A Neo-Fatimid Treasury of Books Arabic Manuscripts among the Alawi Bohras of South Asia

ISBN: 9781474479561

 

Explores communities, manuscripts and their spaces of dwelling

  • Utilises extensive archival and ethnographic fieldwork including unique access to the Alawi Bohra treasury of books
  • Shows that the manuscript transmission of Fatimid manuscripts is as much alive today as centuries ago
  • Argues that the Alawi Bohra community’s manuscript collection is fundamental to the construction of its Neo-Fatimid identity
  • Shifts the focus from the study of manuscripts as material objects to the social framework within which they gain meaning through their interaction with readers

This book tells the story of a manuscript repository found all over the pre-modern Muslim world: the khizanat al-kutub, or treasury of books. The focus is on the undisclosed Arabic manuscript culture of a small but vibrant South Asian Shi’i Muslim community, the Bohras. It looks at how books that were once part of one of the biggest imperial book repositories of the medieval Muslim world, the khizanat of the Fatimids of North Africa and Egypt (909CE-1171CE) ended up having a rich social life among the Bohras across the Western Indian Ocean, starting in Yemen and ending in Gujarat. It shows how, under strict conditions of secrecy, and over several centuries, one khizana was turned into another, its manuscripts gaining new meanings in the new social realities in which they were preserved, read, transmitted, venerated and copied into. What emerged was a new distinctive Bohra Ismaili manuscript culture shaped by its local contexts.

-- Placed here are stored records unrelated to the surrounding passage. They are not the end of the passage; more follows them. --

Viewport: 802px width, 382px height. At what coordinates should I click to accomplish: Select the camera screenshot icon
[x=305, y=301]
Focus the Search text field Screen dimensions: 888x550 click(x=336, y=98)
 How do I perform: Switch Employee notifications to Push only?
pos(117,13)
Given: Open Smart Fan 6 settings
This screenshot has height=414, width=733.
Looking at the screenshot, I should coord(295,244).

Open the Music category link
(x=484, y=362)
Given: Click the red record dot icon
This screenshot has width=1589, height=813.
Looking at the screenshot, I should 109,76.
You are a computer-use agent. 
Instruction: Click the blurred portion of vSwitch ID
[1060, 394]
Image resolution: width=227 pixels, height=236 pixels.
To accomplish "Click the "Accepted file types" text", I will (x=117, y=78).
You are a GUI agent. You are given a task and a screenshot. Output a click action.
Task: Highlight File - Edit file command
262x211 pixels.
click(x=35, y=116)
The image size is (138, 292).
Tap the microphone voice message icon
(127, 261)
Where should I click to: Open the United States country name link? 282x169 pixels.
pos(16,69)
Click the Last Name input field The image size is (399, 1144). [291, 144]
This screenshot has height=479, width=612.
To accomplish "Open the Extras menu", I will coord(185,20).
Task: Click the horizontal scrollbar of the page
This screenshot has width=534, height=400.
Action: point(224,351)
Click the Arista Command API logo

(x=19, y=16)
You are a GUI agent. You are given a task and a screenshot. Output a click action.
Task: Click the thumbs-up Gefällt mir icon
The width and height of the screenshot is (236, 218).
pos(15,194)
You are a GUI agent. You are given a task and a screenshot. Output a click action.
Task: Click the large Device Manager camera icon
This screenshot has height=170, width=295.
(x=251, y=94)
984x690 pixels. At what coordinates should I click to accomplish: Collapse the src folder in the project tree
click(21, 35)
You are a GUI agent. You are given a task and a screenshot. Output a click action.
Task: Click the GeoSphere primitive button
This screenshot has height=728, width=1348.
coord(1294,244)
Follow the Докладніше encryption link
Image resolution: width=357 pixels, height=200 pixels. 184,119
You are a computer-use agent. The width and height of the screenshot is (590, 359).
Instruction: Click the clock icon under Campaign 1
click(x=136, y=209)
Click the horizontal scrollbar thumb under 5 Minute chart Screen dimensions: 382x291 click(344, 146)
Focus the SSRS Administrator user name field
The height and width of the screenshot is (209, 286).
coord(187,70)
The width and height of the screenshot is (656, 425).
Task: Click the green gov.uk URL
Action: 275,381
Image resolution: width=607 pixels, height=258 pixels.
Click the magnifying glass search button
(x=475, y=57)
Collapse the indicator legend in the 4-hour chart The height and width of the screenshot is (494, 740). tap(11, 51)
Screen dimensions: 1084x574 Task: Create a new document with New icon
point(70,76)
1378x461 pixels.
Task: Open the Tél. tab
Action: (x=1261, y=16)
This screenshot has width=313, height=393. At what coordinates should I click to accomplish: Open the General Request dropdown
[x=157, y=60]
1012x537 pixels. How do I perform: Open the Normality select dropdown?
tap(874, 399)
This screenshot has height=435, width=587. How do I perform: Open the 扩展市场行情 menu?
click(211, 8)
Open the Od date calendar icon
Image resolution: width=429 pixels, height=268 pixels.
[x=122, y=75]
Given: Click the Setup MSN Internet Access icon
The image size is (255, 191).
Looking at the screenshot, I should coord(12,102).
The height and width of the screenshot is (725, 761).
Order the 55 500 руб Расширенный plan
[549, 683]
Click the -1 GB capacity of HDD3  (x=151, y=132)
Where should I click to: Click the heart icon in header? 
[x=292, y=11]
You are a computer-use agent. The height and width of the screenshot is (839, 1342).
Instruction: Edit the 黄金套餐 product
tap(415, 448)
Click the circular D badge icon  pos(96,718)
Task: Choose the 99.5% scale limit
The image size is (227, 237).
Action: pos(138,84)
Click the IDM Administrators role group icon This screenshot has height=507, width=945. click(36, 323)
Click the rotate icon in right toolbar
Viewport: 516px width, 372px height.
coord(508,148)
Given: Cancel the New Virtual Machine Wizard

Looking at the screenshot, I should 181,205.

Olly Akkerman is assistant professor at the Institute of Islamic Studies, Freie Universität Berlin. Her research focuses on the social lives of Arabic manuscripts and their spaces of enshrinement within Muslim communities in the past and present, particularly in the context of the Bohras and the Western Indian Ocean (Yemen and Gujarat).

She is the author of The Bohra Manuscript Treasury as a Sacred Site of Philology: a Study in Social Codicology (Philological Encounters), “Documentary Remains of a Fatimid Past in Gujarat” in Journal of Material Cultures in the Muslim World, and is editor of Social Codicology: The Multiple Lives of Manuscripts in Muslim Societies (Brill, 2022).